Building a Discord Bot to Monitor ML Training Across Multiple Machines

Posted Mar 23, 2026

By Derrek Landauer

15 min read

This post presents a Discord bot that monitors GPU utilization, training progress, and logs across multiple remote machines via SSH tunnels. The implementation enables training run monitoring from mobile devices.

Problem Statement

Running ML training jobs on multiple machines—a desktop with a 4090, a server with A100s, or cloud instances—presents several monitoring challenges:

Checking training progress requires SSH access to each machine
GPU utilization and temperature data is not readily accessible
Recent training logs require manual retrieval
Mobile access to this information is limited

Discord provides an always-available mobile interface that can serve as a monitoring dashboard.

Architecture

graph LR
    Mobile["📱 Mobile Device<br/>(Discord App)"]
    Bot["🖥️ VPS/Server<br/>(Discord Bot)"]
    Machine1["💻 Machine 1<br/>(Desktop RTX 4090)<br/>:2222"]
    Machine2["🖥️ Machine 2<br/>(Server A100)<br/>:2223"]

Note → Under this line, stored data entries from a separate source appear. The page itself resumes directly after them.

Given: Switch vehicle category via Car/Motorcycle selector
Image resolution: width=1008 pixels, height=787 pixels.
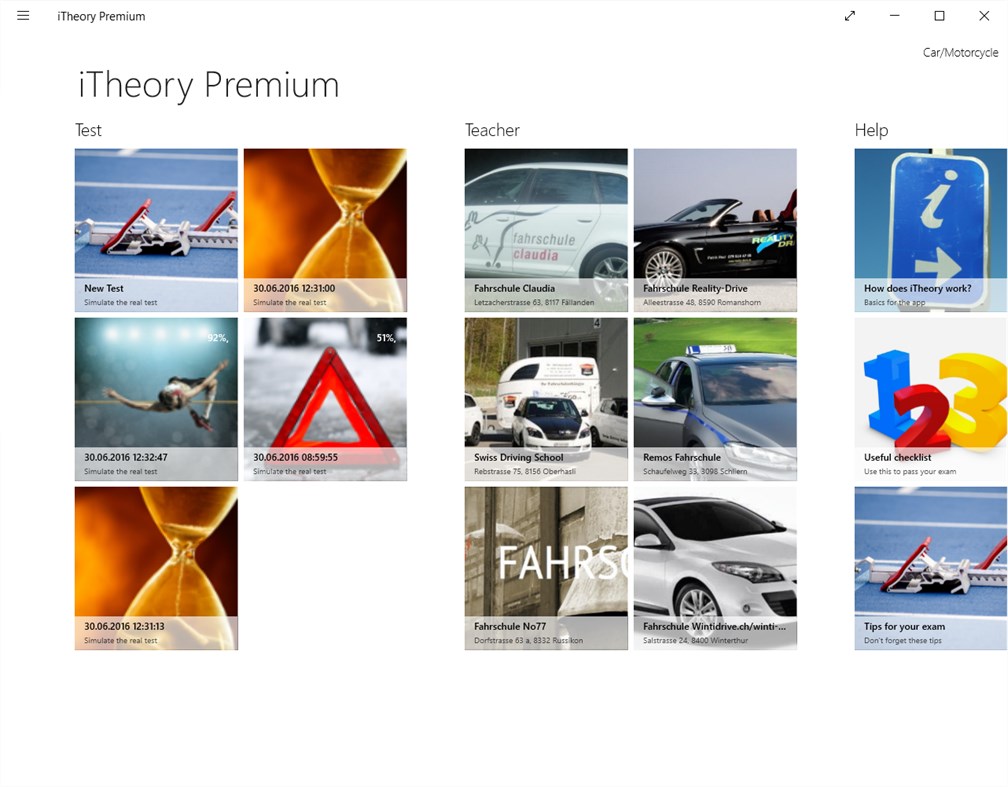Looking at the screenshot, I should (961, 51).
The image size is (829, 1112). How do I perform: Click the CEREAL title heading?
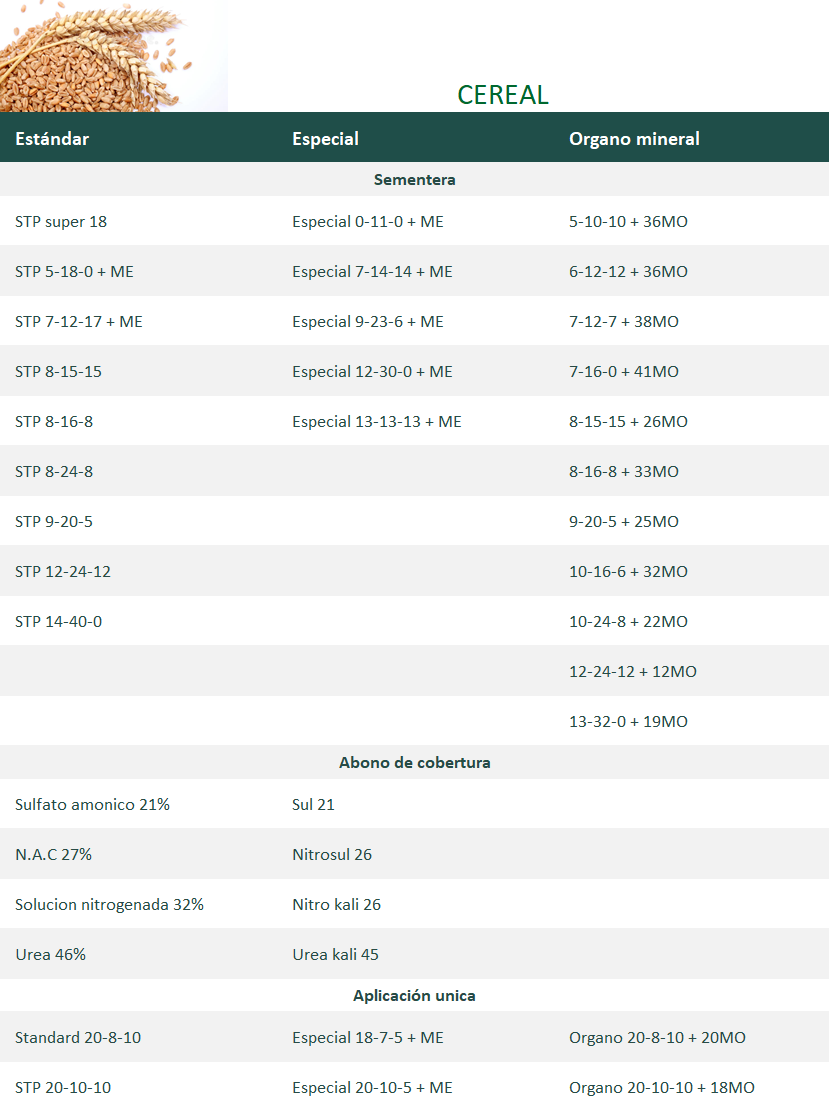(502, 94)
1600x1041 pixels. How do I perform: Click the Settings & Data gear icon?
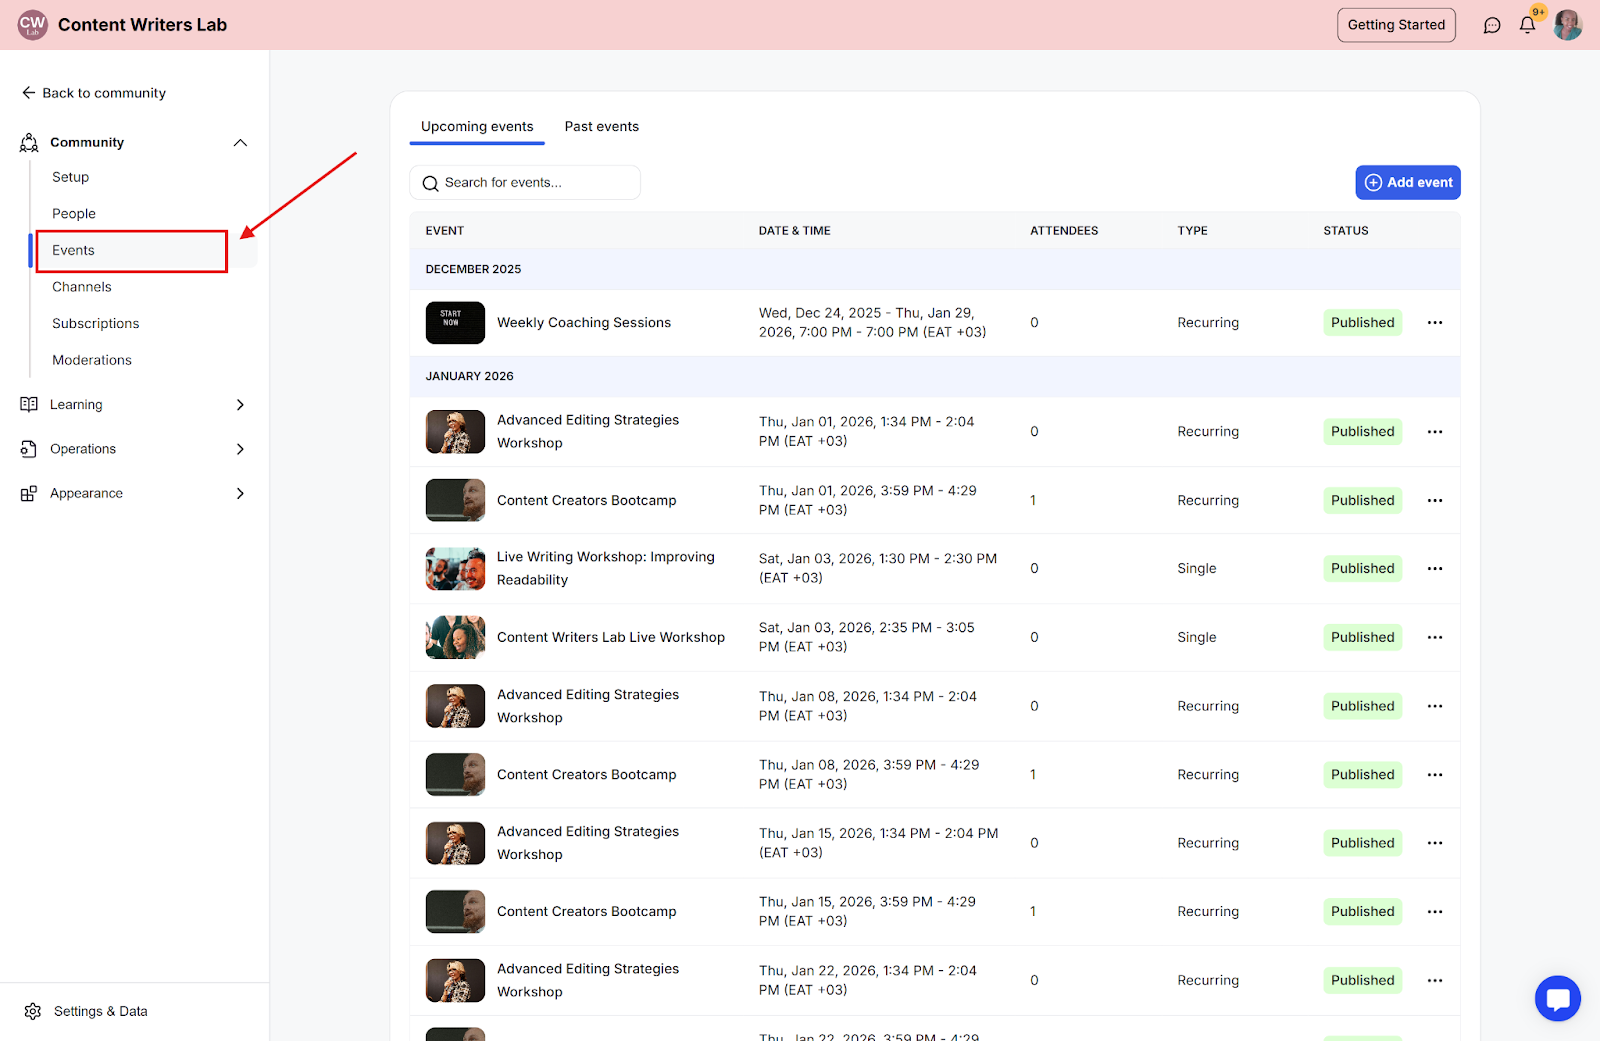coord(33,1011)
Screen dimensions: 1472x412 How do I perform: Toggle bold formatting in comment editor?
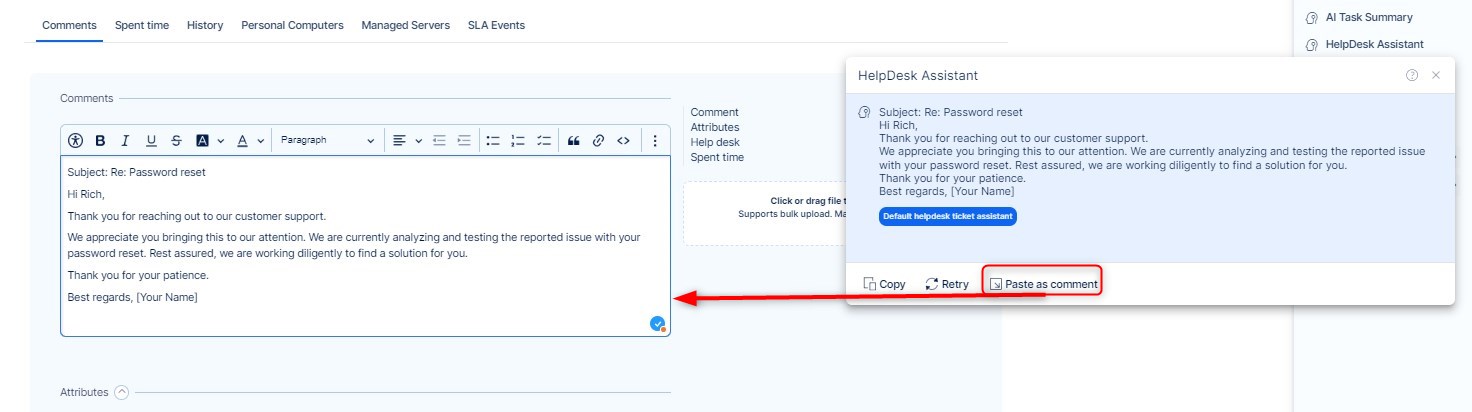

    Mobile -->|Discord Commands| Bot
    Bot -->|SSH Tunnel| Machine1
    Bot -->|SSH Tunnel| Machine2

    style Mobile fill:#5865f2,color:#fff
    style Bot fill:#43b581,color:#fff
    style Machine1 fill:#987ceb,color:#fff
    style Machine2 fill:#987ceb,color:#fff

The bot runs on a VPS or any persistent server and connects to training machines via SSH. Interaction occurs through Discord slash commands.

Prerequisites

Python 3.10+
A Discord bot token (Discord Developer Portal)
SSH access to training machines
discord.py library

pip install discord.py

Implementation

Configuration

Machine definitions:

  
from dataclasses import dataclass

@dataclass
class Machine:
    name: str
    display_name: str
    ssh_port: int
    ssh_user: str
    ssh_host: str = "localhost"  # localhost if using tunnels
    has_gpu: bool = True
    training_dir: str = "~/ml_training"

MACHINES = {
    "1": Machine(
        name="desktop",
        display_name="Machine 1 (RTX 4090)",
        ssh_port=2222,
        ssh_user="username",
    ),
    "2": Machine(
        name="server",
        display_name="Machine 2 (A100)",
        ssh_port=2223,
        ssh_user="username",
    ),
}

SSH Command Execution

The core utility executes commands on remote machines asynchronously:

  
import asyncio

SSH_TIMEOUT = 10
SSH_OPTIONS = [
    "-o", "ConnectTimeout=5",
    "-o", "BatchMode=yes",
    "-o", "StrictHostKeyChecking=accept-new"
]

async def run_ssh_command(
    machine: Machine,
    command: str,
    timeout: int = SSH_TIMEOUT
) -> tuple[bool, str]:
    """Run command on remote machine via SSH. Returns (success, output)."""
    ssh_cmd = [
        "ssh",
        *SSH_OPTIONS,
        "-p", str(machine.ssh_port),
        f"{machine.ssh_user}@{machine.ssh_host}",
        command
    ]

    try:
        proc = await asyncio.create_subprocess_exec(
            *ssh_cmd,
            stdout=asyncio.subprocess.PIPE,
            stderr=asyncio.subprocess.PIPE,
        )
        stdout, stderr = await asyncio.wait_for(
            proc.communicate(),
            timeout=timeout
        )

        if proc.returncode == 0:
            return True, stdout.decode().strip()
        else:
            return False, stderr.decode().strip()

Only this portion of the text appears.